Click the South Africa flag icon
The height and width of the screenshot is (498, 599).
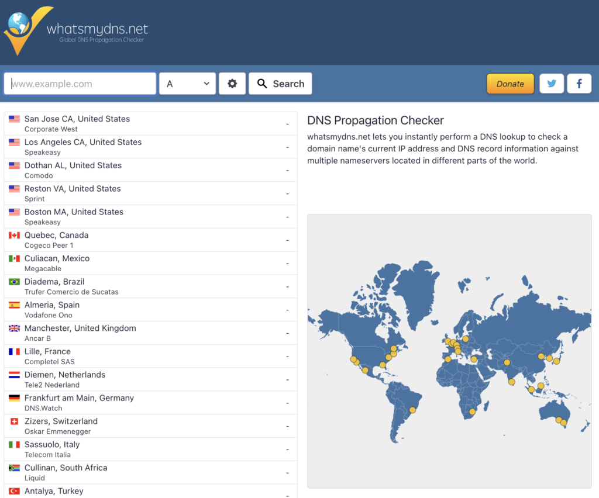click(14, 468)
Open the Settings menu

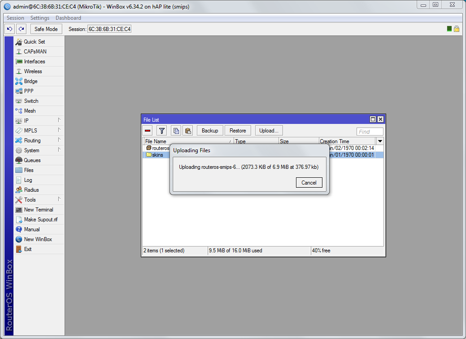[x=40, y=18]
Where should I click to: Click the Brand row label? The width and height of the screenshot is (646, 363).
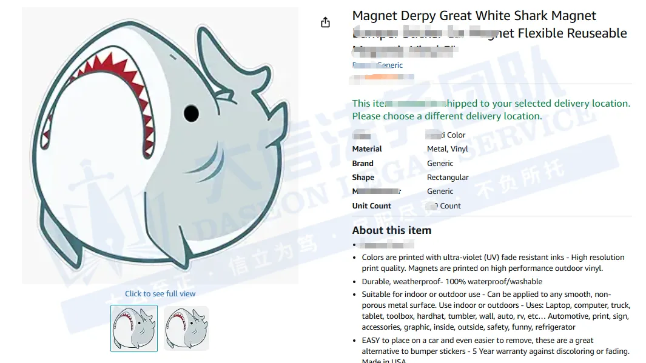pos(363,164)

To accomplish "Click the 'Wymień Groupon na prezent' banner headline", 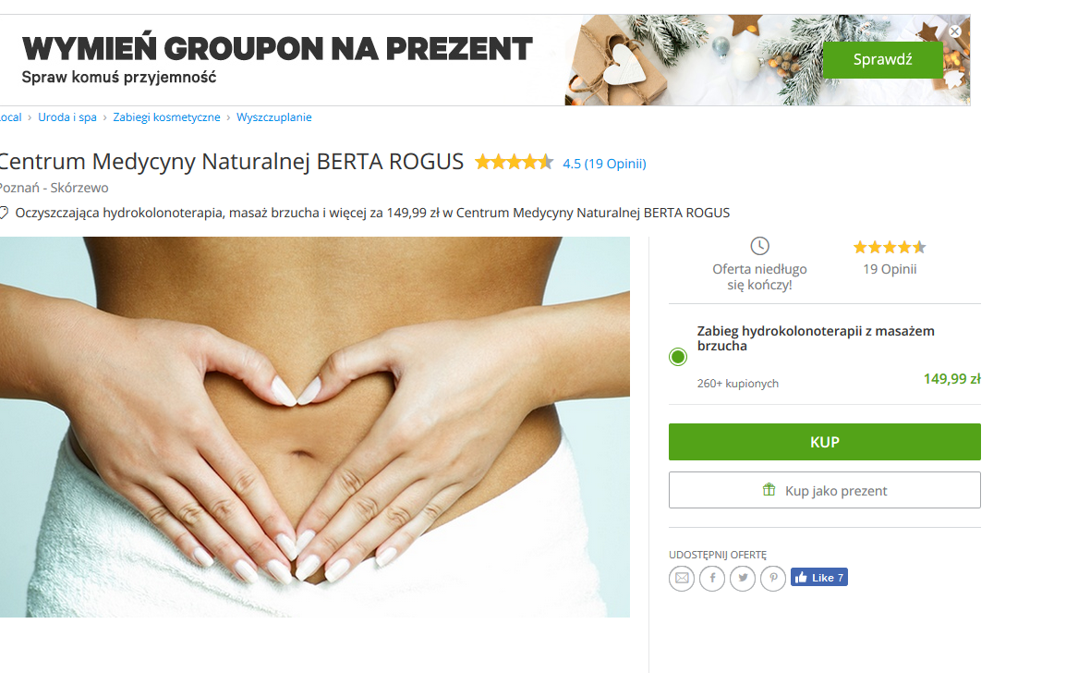I will point(277,49).
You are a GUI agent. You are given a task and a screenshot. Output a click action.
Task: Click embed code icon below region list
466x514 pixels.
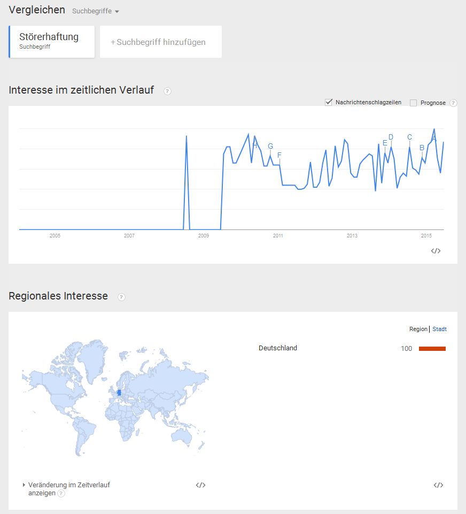tap(438, 485)
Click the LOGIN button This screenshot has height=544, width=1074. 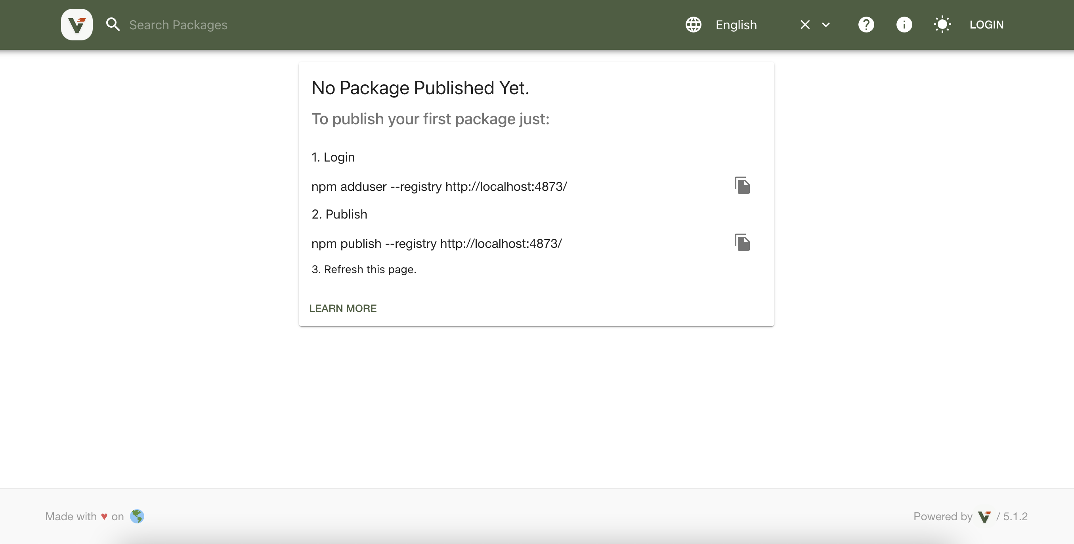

----

● **TASK GOAL**
Rewrite the data from the start through the line containing "pos(363,164)", changing "Settings menu" to "Options menu" and keeping everything else the same. Leave the pictures out.

● **FINISHED EXERCISE**
Click the South Africa flag icon
The height and width of the screenshot is (498, 599).
click(14, 468)
Open the Options menu

[x=40, y=18]
Where should I click to: Click the Brand row label? The width and height of the screenshot is (646, 363).
pos(363,164)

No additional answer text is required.